» TASK BRIEF
For each line in the data that includes "dropdown", make a copy.

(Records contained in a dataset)
++++
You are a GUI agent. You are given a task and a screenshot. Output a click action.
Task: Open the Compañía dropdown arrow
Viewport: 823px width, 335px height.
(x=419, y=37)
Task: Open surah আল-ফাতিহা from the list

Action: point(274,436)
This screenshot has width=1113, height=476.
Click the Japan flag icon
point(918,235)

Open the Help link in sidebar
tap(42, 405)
++++
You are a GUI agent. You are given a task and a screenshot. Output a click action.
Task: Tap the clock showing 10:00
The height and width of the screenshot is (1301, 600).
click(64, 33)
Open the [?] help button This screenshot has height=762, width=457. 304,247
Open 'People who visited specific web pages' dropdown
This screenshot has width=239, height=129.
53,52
++++
» SOLUTION FOR THIS TASK
Task: Open the Compañía dropdown arrow
Open 'People who visited specific web pages' dropdown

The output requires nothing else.